Re: [PATCH v2 05/11] hugetlb: Convert the vmf->pgoff to PAGE_SIZE granularity

From: XIAO WU

Date: Tue Jun 23 2026 - 06:55:52 EST


Hi Jane,

Thanks for this series — the conversion to PAGE-granularity indexing is a
nice cleanup.

I came across a Sashiko AI review of this patch series, which flagged
several issues, one of which I was able to confirm triggers a real kernel
crash:

https://sashiko.dev/#/patchset/20260617172534.1740152-1-jane.chu@xxxxxxxxxx

> +++ b/mm/hugetlb.c
> @@ -5952,8 +5955,7 @@ vm_fault_t hugetlb_fault(struct mm_struct *mm, struct vm_area_struct *vma,
>          .address = address & huge_page_mask(h),
>          .real_address = address,
>          .flags = flags,
> -        .pgoff = vma_hugecache_offset(h, vma,
> -                address & huge_page_mask(h)),
> +        .pgoff = linear_page_index(vma, address),

This change sets vmf.pgoff to linear_page_index(vma, address), but
`address` here is the raw unaligned fault address, not the huge-page-aligned
address.  Previously, vma_hugecache_offset() used `address & huge_page_mask(h)`
which produced a huge-page-aligned index.

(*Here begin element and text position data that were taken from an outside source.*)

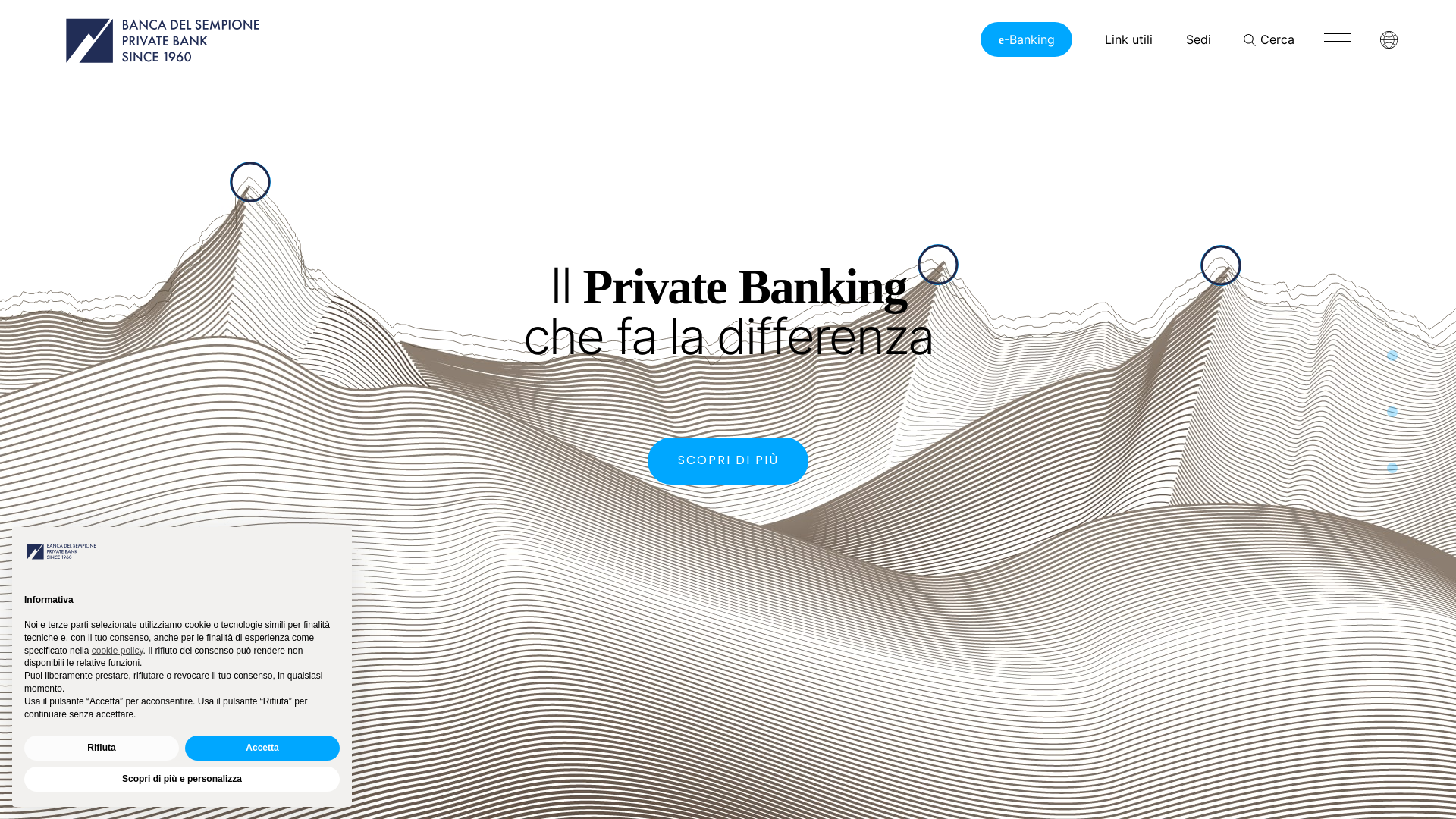
Accetta Element type: text (262, 747)
Cerca Element type: text (1268, 39)
cookie policy Element type: text (117, 650)
Rifiuta Element type: text (101, 747)
e-Banking Element type: text (1026, 38)
Sedi Element type: text (1198, 39)
Link utili Element type: text (1128, 39)
Given the description of an element on the screen output the (x, y) to click on. 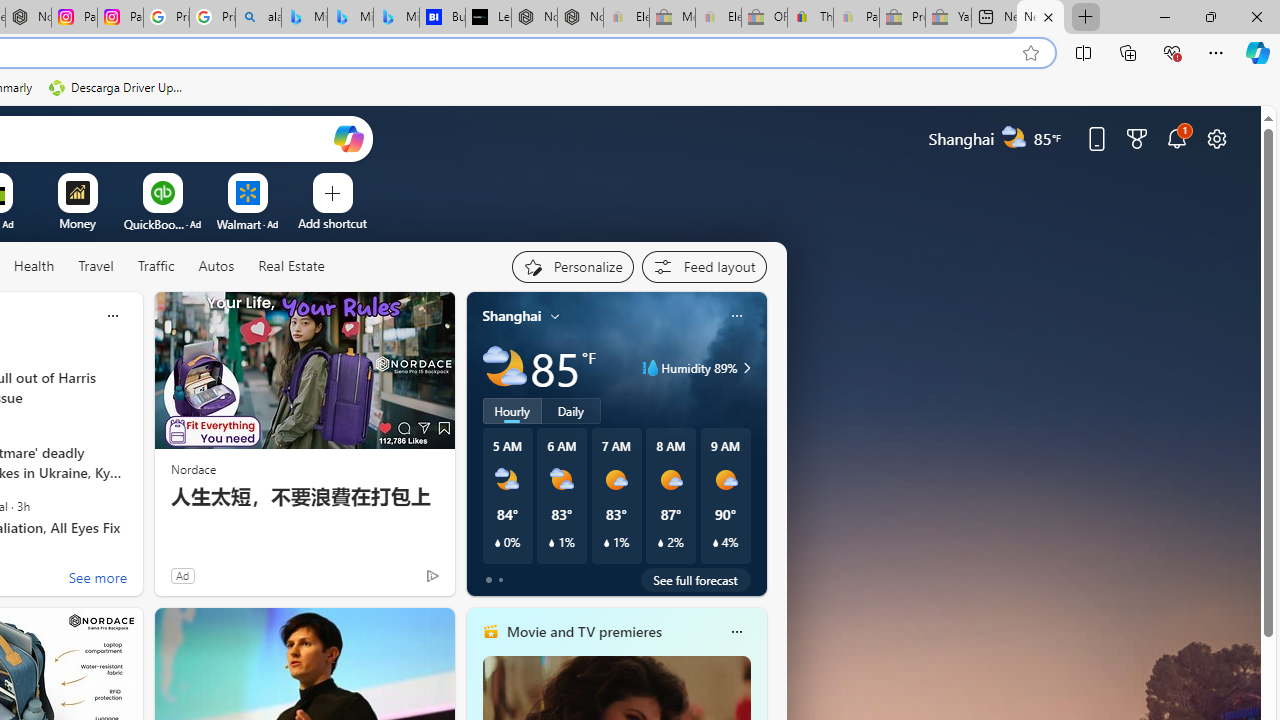
Traffic (155, 265)
Humidity 89% (744, 367)
tab-1 (500, 579)
Class: weather-current-precipitation-glyph (715, 543)
Descarga Driver Updater (118, 88)
Given the description of an element on the screen output the (x, y) to click on. 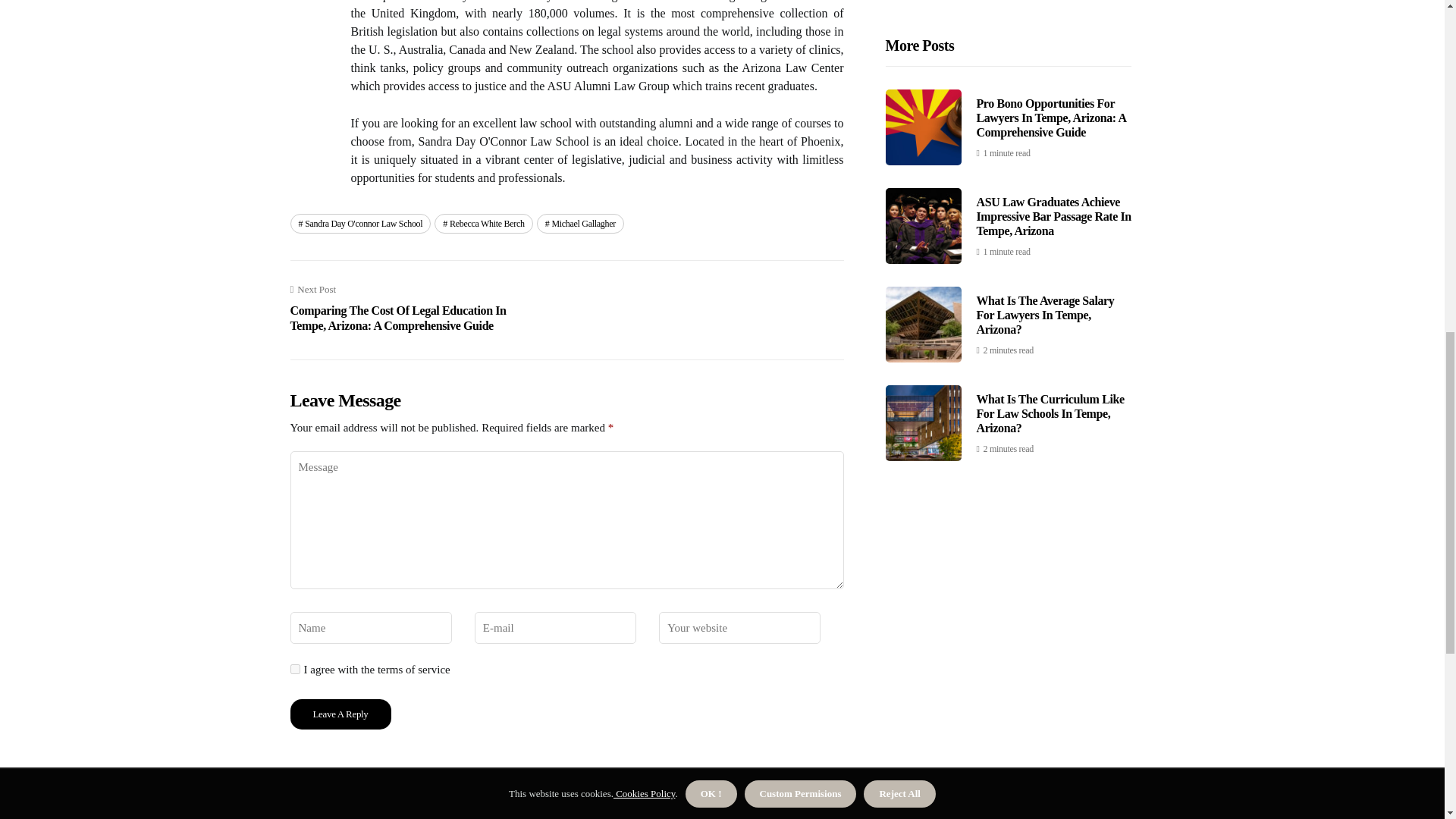
Michael Gallagher (580, 223)
Sandra Day O'Connor Law School (359, 223)
Rebecca White Berch (482, 223)
Leave a Reply (339, 714)
Leave a Reply (339, 714)
yes (294, 669)
What Is The Average Salary For Lawyers In Tempe, Arizona? (1045, 5)
Given the description of an element on the screen output the (x, y) to click on. 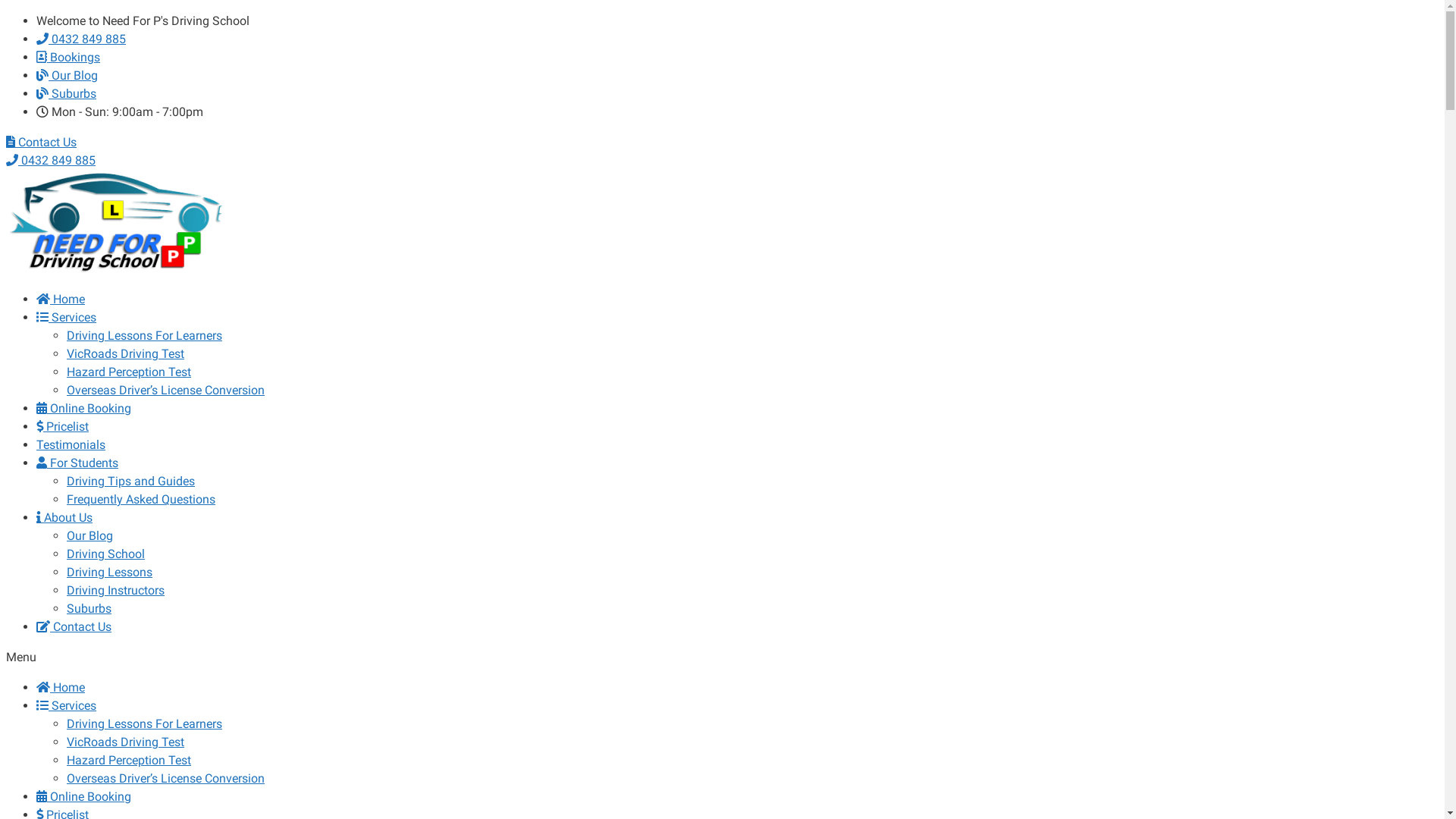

When a page fault occurs at a non-huge-page-aligned address within a hugetlb
mapping (e.g., vm_start + 0x1000 for a 2MB page), the resulting pgoff is not
a multiple of pages_per_huge_page (512 for 2MB).  This unaligned index
propagates through:

  hugetlb_fault() → hugetlb_no_page() → hugetlb_add_to_page_cache()
  → __filemap_add_folio()

where this assertion fires (mm/filemap.c:862):

  VM_BUG_ON_FOLIO(index & (folio_nr_pages(folio) - 1), folio);

With CONFIG_DEBUG_VM=y, this becomes a BUG() and panics the kernel.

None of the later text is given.